Religious Freedoms Cloudy in the Sunshine State
Fort Lauderdale commissioners ended a marathon meeting early Wednesday by giving final approval to new restrictions on where and how charitable groups can feed the homeless in the city.
The commission didn’t take up the issue until 2 a.m. and passed the new law at 3:30 a.m.
Commissioners heard from the opponents most of the night, as several dozen chanted outside the glass walls of the commission chambers — making it hard for people inside to hear the discussion on other agenda items.
Homeless advocates put together a “mass solidarity food sharing” in front of City Hall prior to the meeting Tuesday evening, and several dozen held up signs facing the chambers in protest.
“Blood, blood, blood on your hands. Shame, shame, shame on [Mayor Jack] Seiler,” they called in unison as the commission discussed an unrelated issue.
“Hey, Jack, what do you say? How many homeless did you starve today?” they continued.
By 9 p.m., with the outdoor protesters still going strong, Seiler asked police officers to move the group back 20 feet to make it easier to hear inside.
The feeding restrictions are the latest in a series of measures enacted by the city. Officials describe them as “public health and safety measures,” but opponents have labeled them “homeless hate laws.”
The new rules say that feeding sites cannot be within 500 feet of each other, that only one is allowed in any given city block and that any site would have to be at least 500 feet away from residential properties.
Commissioners agreed to permit most churches to have indoor feeding programs, even those close to residential neighborhoods.
But the exception did not apply to outdoor programs. Organizations distributing food outdoors would also need the permission of the property owner and would have to provide portable toilets for use by workers and those being fed.
The rules could force organizations such as Love Thy Neighbor, which has been providing weekly meals to the homeless on the beach and at Stranahan Park downtown, to cease those operations.

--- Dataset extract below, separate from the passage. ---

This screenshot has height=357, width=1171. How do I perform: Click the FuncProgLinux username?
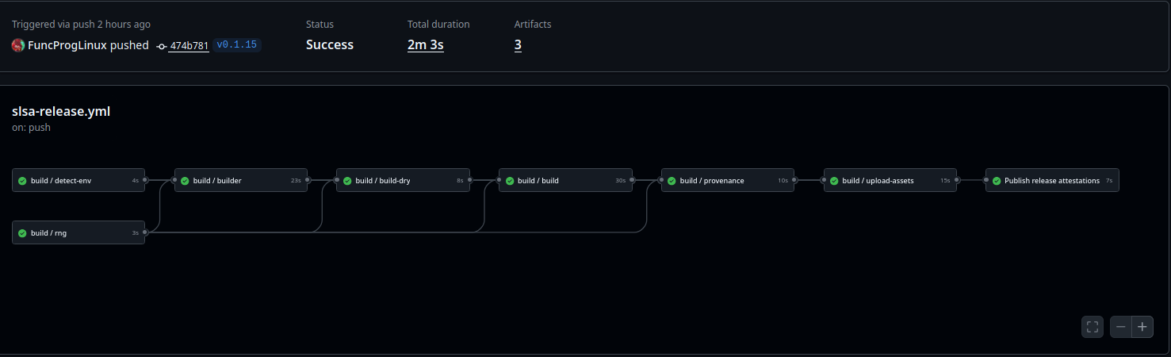point(67,45)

Irene Smith, who is active with Love Thy Neighbor, told commissioners the weekly feedings give workers a chance to network with the homeless and maybe help them to a better situation.
“The feedings are just considered an eyesore to you guys,” Smith said. “We see these meals as a starting point.”
Earlier in the day, commissioners heard from Ron Book, a city lobbyist who is also chairman of the Miami-Dade County Homeless Trust, who told them they were doing the right thing.
“Feeding people on the streets is sanctioning homelessness,” Book said. “Whatever discourages feeding people on the streets is a positive thing.”
The commission voted 4-1 in favor of the new regulations. While Commissioner Dean Trantalis voted no, he said his opposition wasn’t with the feeding restrictions but with other parts of the law that would greatly concentrate social service facilities in Flagler Village and a few other downtown neighborhoods.
Commissioners said they will look at reworking those zoning portions and instructed staff to bring back proposed revisions in 90 days.
Besides enacting the feeding restrictions, the commission this year followed the lead of a number of other South Florida communities and banned the homeless and others from soliciting at the city’s busiest intersections. It has outlawed sleeping on public property downtown, toughened laws against defecating in public and made it illegal for people to store personal belongings on public property.
Commissioners say they’re also working to assist the homeless. In January, the city became part of a grant to provide permanent housing to 22 people identified as chronically homeless. It also runs an outreach program through its police department and supports the homeless assistance center run by the Broward Partnership.
The city’s new budget includes $25,000 to buy one-way bus tickets for homeless people who want to reunite with their families in other parts of the country.
Staff writer Ariel Barkhurst contributed to this report.